The following 5 GHz channels are supported with 20MHz channel width:
If using 40 MHz channel width, the bandwidth of the following channel is used:
- 36 – 40
- 44 – 48
- 149 – 153
- 157 -161
If using 80 MHz channel width, the bandwidth of the following channel is used:
- 36 – 48
- 149 – 161
*Channel 165 only supports 20MHz channel width.
The wider the channel width used, the higher the chances that access points will overlap each other in the same radio spectrum.
- If you have a sparse network with a few access points and not a lot of users (home or small office): use 80MHz channel width to maximize per-client performance.
- If you have a dense network with a lot of access points and clients, then using 40MHz channel width may help reduce the chances that access points and clients interfere with each other.
While 5 GHz offers greater performance, its distance is reduced (compared to 2.4 GHz) and it may have a harder time penetrating through some obstructions.
5 GHz and Dynamic Frequency Selection (DFS)

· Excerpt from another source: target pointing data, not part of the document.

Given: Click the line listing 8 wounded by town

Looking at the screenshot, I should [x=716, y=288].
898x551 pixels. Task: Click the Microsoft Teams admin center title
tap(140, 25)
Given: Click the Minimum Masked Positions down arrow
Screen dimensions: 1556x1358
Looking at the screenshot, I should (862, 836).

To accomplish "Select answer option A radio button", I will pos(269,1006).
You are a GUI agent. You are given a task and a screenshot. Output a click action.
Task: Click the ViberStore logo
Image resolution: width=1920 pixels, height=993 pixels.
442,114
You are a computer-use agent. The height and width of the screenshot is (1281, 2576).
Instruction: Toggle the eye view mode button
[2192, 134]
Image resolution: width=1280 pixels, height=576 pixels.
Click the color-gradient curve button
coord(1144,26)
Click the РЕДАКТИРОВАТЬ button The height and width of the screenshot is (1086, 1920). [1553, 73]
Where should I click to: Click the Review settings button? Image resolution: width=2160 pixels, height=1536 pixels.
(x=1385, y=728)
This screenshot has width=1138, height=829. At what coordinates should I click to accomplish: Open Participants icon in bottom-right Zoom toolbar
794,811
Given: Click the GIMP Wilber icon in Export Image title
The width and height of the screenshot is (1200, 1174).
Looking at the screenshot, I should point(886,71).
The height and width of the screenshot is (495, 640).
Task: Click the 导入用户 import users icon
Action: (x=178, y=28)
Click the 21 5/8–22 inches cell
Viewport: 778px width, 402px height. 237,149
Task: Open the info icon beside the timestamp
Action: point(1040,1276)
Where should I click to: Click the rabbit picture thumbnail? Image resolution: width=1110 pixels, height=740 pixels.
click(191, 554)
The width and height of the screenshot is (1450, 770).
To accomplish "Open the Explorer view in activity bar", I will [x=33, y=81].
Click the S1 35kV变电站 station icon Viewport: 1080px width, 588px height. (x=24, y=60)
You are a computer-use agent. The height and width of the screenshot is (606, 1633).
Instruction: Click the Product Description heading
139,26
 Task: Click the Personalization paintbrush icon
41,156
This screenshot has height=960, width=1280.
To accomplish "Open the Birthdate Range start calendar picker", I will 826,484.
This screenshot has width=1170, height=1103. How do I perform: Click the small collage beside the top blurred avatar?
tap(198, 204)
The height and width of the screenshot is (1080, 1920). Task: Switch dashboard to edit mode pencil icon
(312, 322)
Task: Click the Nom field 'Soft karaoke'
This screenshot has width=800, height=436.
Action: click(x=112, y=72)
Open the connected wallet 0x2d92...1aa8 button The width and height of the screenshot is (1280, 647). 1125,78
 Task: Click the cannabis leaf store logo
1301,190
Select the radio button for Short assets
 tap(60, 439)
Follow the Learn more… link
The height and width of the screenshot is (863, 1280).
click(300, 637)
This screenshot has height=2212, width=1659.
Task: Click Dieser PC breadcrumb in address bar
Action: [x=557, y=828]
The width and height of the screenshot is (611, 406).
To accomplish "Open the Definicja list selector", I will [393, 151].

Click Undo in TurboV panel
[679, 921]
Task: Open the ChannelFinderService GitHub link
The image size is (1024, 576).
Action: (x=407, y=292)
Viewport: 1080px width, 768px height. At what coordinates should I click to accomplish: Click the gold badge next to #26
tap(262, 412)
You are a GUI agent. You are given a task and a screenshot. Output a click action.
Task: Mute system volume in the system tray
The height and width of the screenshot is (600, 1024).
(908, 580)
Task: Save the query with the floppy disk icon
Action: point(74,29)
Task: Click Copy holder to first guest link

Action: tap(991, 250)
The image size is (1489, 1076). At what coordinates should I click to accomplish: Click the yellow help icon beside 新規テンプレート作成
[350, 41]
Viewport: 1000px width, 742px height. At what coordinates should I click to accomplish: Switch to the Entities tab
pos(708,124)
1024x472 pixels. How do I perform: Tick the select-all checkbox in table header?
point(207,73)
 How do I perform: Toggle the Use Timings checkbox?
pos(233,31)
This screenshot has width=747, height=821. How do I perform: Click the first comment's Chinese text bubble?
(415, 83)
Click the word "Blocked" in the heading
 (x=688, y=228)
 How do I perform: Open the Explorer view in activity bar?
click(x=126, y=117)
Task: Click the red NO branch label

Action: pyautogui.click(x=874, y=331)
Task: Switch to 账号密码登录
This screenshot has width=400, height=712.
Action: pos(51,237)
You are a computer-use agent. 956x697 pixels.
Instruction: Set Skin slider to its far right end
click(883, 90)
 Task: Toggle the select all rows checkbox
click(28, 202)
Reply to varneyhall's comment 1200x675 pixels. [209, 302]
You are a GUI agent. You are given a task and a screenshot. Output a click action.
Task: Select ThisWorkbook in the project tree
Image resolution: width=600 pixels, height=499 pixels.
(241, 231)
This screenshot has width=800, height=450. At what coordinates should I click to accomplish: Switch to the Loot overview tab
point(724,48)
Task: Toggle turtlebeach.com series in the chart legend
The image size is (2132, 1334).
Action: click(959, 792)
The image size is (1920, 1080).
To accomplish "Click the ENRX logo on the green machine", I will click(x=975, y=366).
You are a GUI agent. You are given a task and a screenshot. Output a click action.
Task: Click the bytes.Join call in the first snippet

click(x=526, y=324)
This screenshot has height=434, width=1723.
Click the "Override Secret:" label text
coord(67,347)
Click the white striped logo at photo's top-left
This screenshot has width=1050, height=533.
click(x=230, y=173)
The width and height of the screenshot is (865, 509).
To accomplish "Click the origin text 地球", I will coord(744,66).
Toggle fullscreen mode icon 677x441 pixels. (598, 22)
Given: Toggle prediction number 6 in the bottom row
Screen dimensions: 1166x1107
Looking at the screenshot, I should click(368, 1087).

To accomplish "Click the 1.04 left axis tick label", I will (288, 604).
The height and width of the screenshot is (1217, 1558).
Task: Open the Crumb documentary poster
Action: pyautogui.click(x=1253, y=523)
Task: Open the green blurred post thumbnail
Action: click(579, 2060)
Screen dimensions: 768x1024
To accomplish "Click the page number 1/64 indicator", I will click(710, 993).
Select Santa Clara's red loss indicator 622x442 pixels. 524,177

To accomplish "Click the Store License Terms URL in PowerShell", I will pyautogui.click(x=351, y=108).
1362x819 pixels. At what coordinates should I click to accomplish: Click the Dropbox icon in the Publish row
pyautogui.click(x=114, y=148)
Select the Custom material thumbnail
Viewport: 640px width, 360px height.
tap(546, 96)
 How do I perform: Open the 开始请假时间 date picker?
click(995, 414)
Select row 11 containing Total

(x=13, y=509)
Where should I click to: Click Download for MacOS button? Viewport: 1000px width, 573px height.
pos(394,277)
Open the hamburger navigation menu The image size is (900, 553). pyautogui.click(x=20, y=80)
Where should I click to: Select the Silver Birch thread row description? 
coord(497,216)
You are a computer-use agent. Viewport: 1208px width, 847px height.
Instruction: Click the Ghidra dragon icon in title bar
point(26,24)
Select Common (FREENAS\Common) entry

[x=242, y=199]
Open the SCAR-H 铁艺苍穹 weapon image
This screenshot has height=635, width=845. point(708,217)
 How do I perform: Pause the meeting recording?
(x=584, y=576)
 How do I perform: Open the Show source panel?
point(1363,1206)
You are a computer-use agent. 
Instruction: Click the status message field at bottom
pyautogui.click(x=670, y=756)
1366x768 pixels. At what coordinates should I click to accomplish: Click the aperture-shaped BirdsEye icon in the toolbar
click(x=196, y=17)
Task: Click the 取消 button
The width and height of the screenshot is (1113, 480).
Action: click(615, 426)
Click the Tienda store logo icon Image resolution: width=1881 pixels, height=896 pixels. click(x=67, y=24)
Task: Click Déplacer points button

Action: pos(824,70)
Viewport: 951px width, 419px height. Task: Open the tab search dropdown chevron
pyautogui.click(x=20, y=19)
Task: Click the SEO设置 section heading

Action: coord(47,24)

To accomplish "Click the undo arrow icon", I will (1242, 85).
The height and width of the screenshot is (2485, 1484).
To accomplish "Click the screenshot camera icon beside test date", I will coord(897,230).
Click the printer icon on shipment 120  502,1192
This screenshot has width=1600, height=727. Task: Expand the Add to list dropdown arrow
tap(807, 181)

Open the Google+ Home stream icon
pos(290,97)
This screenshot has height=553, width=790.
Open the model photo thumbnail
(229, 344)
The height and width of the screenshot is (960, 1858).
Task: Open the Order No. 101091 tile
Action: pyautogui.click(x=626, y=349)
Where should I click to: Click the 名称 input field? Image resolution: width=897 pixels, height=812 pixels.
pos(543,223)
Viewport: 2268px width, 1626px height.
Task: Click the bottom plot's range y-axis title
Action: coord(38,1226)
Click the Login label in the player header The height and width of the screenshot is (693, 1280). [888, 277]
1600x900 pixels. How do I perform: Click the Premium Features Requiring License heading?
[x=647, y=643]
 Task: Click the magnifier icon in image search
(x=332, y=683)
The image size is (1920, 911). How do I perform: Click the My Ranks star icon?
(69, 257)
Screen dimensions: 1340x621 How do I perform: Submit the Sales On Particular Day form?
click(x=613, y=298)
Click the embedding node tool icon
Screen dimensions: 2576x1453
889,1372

5GHz also offers additional channels that require Dynamic Frequency Selection (DFS). DFS allows the access point to switch channels if it detects military or weather radar already in use on the channel. DFS is live as of access point firmware version 6.5.3
Move the router or device
If you have tried every combination of channels/control channels, and it still cuts out on all different channels, and your WiFi analyzer doesn’t show any other 5Ghz signals that would interfere:
- Turn off and turn on the WiFi of the device you are trying to connect
- Restart the device
- Restart the modem/router
- Log in as the administrator of the router and make sure you have the right WiFi password
- Make sure the router is 10 feet or less from the modem, repeater, or device. 5GHz doesn’t permeate obstacles very well.
Check the WiFi LED
If you made sure that the 5GHz band is enabled and that the channel that the router is using is allowed in your area, then you can have a look at the LED dedicated for the 5GHz WiFi and see if it’s turned off – if it is indeed disabled, then it may be a hardware failure that may require you to send the unit back or, if you’re lucky, it could be just a temporary problem that can be solved with a simple restart.
When in doubt, reboot
Sometimes when a router drops the 5GHz connection and the 2.4 GHz band continues to work fine, try the old standby: reboot the router. This often fixes (temporarily the problem, particularly if the problem is a full buffer on the router. Meanwhile, keep an eye out for a firmware upgrade.